Para o efeito, importa começar por aferir se a Recorrente cumpriu os requisitos consignados no artigo 640.º do CPC.

Preceitua o aludido normativo que:

“1 - Quando seja impugnada a decisão sobre a matéria de facto, deve o recorrente obrigatoriamente especificar, sob pena de rejeição:

a) Os concretos pontos de facto que considera incorretamente julgados;

b) Os concretos meios probatórios, constantes do processo ou de registo ou gravação nele realizada, que impunham decisão sobre os pontos da matéria de facto impugnados diversa da recorrida;

c) A decisão que, no seu entender, deve ser proferida sobre as questões de facto impugnadas.

2 - No caso previsto na alínea b) do número anterior, observa-se o seguinte:

a) Quando os meios probatórios invocados como fundamento do erro na apreciação das provas tenham sido gravados, incumbe ao recorrente, sob pena de imediata rejeição do recurso na respetiva parte, indicar com exatidão as passagens da gravação em que se funda o seu recurso, sem prejuízo de poder proceder à transcrição dos excertos que considere relevantes;

b) Independentemente dos poderes de investigação oficiosa do tribunal, incumbe ao recorrido designar os meios de prova que infirmem as conclusões do recorrente e, se os depoimentos tiverem sido gravados, indicar com exatidão as passagens da gravação em que se funda e proceder, querendo, à transcrição dos excertos que considere importantes.

3 - O disposto nos n.ºs 1 e 2 é aplicável ao caso de o recorrido pretender alargar o âmbito do recurso, nos termos do n.º 2 do artigo 636.º.”

Com efeito, no que diz respeito à disciplina da impugnação da decisão de primeira Instância relativa à matéria de facto, a lei processual civil impõe ao Recorrente um ónus rigoroso, cujo incumprimento implica a imediata rejeição do recurso, quanto ao fundamento em causa. Tem, por isso, de especificar, obrigatoriamente, na alegação de recurso, não só os pontos de facto que considera incorretamente julgados, mas também os concretos meios probatórios, constantes do processo ou do registo ou gravação nele realizadas que, em sua opinião, impunham decisão sobre os pontos da matéria de facto impugnados, diversa da adotada pela decisão recorrida ou o aditamento de novos factos ao acervo probatório dos autos[4].

Dados disponíveis »

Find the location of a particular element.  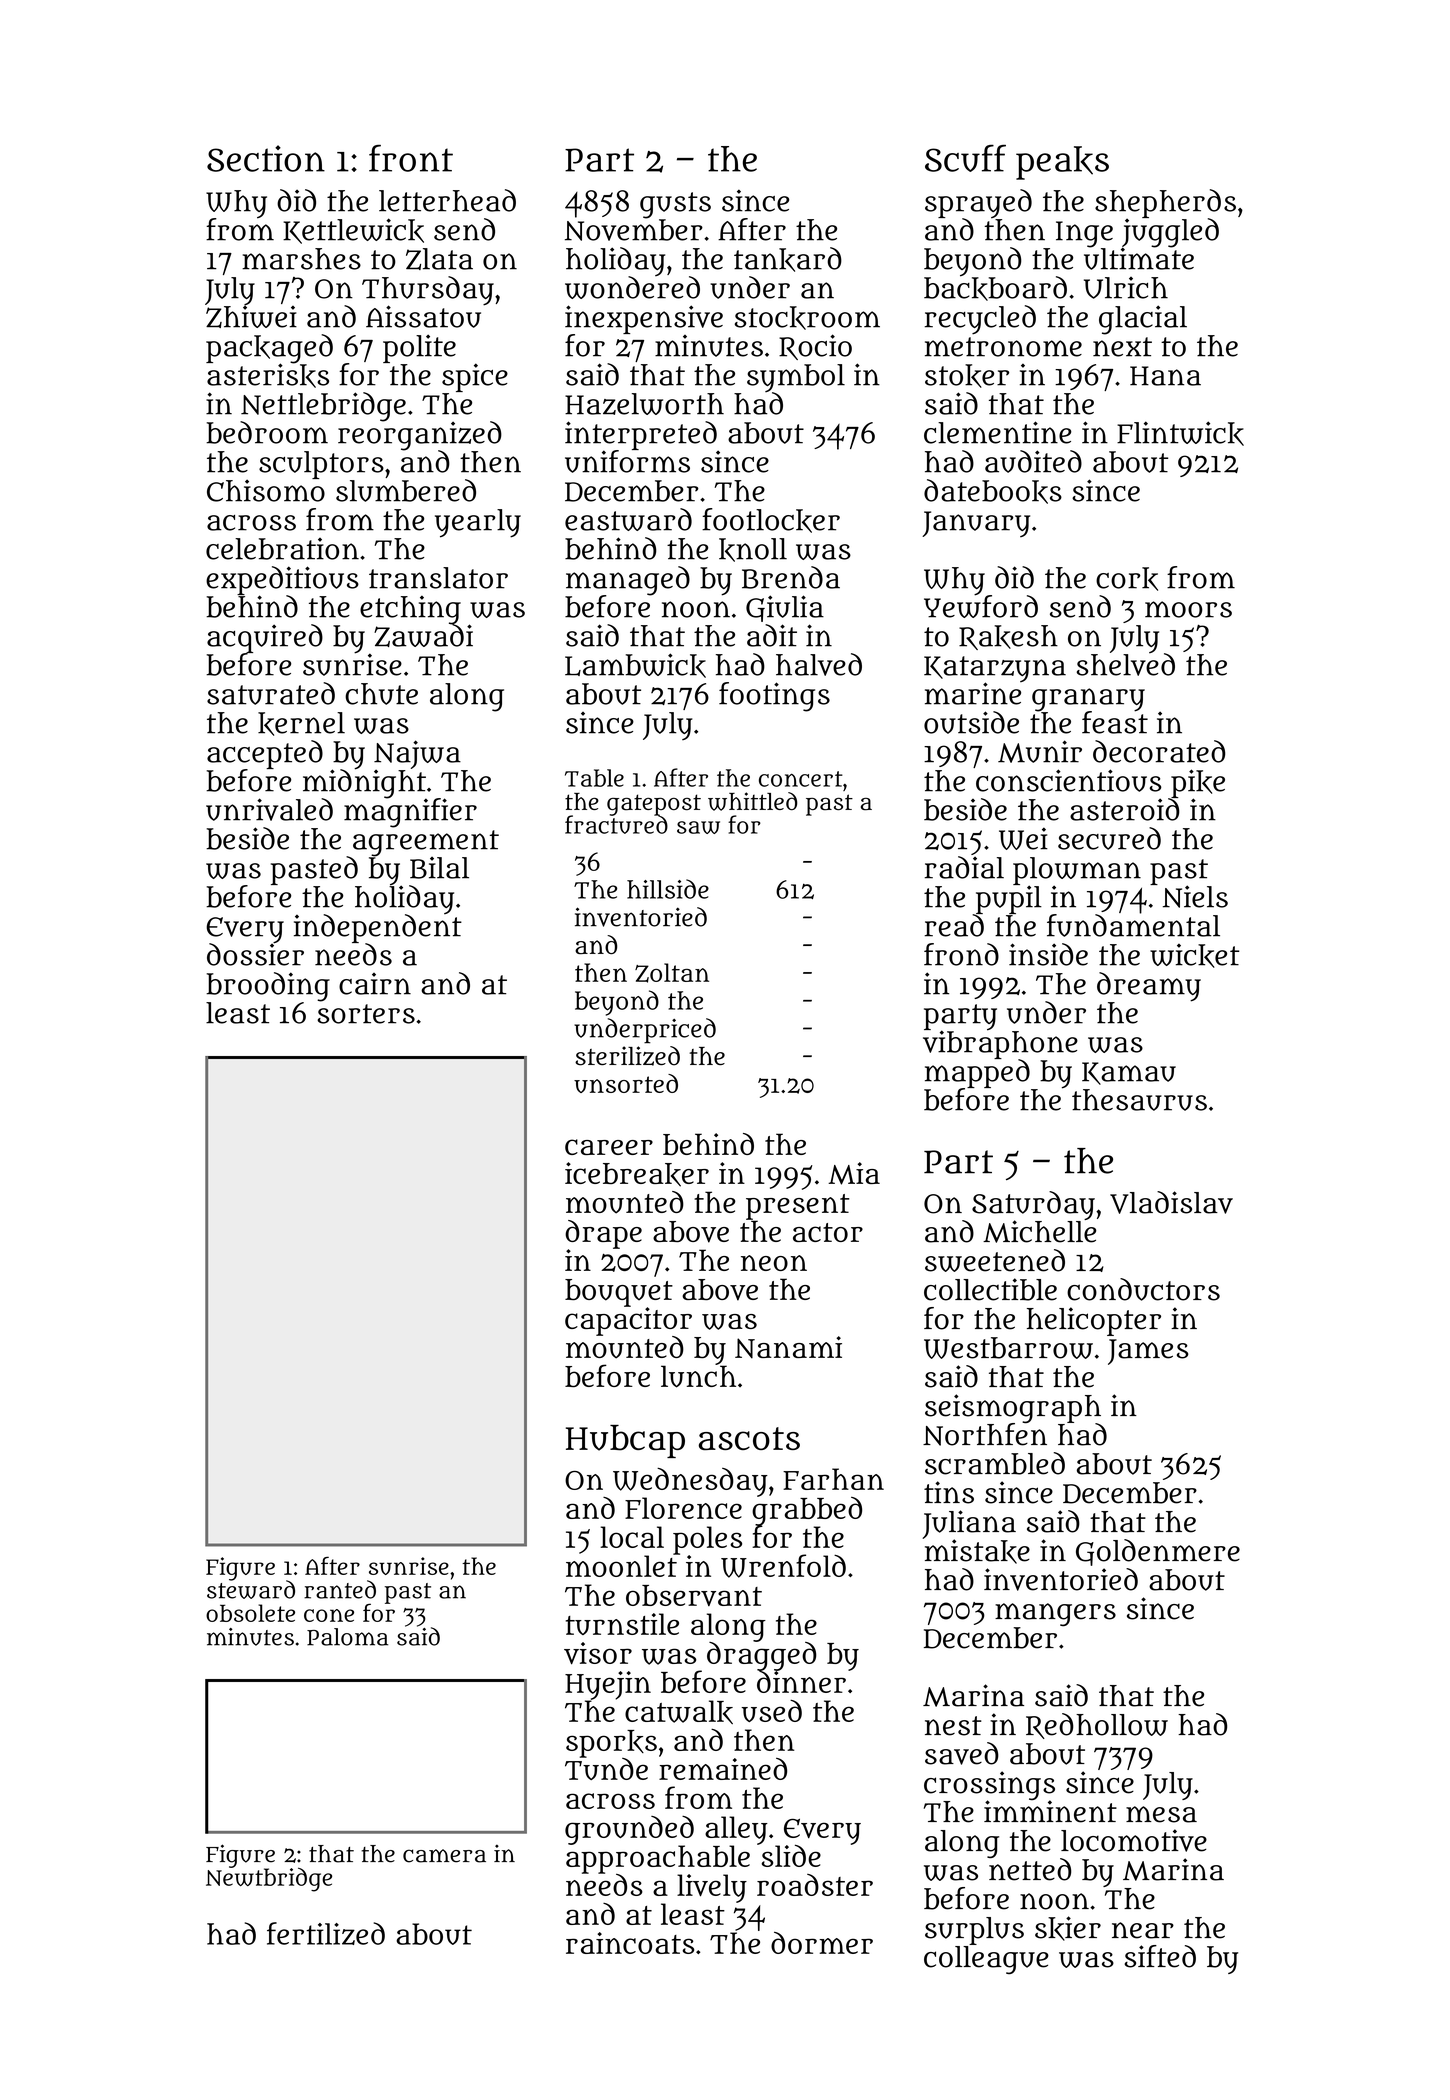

Desafio »
Responda a estas perguntas com base no excerto sobre o artigo 640.º do CPC:
1. Que três elementos deve o recorrente especificar, sob pena de rejeição, quando impugna a decisão sobre a matéria de facto?
2. Se os meios probatórios invocados tiverem sido gravados, o que incumbe ao recorrente indicar com exatidão?
3. A que caso é aplicável o disposto nos n.ºs 1 e 2?

Resposta »
1. Os concretos pontos de facto que considera incorretamente julgados, os concretos meios probatórios que impunham decisão diversa da recorrida e a decisão que, no seu entender, deve ser proferida sobre as questões de facto impugnadas.
2. As passagens da gravação em que se funda o seu recurso.
3. Ao caso de o recorrido pretender alargar o âmbito do recurso, nos termos do n.º 2 do artigo 636.º.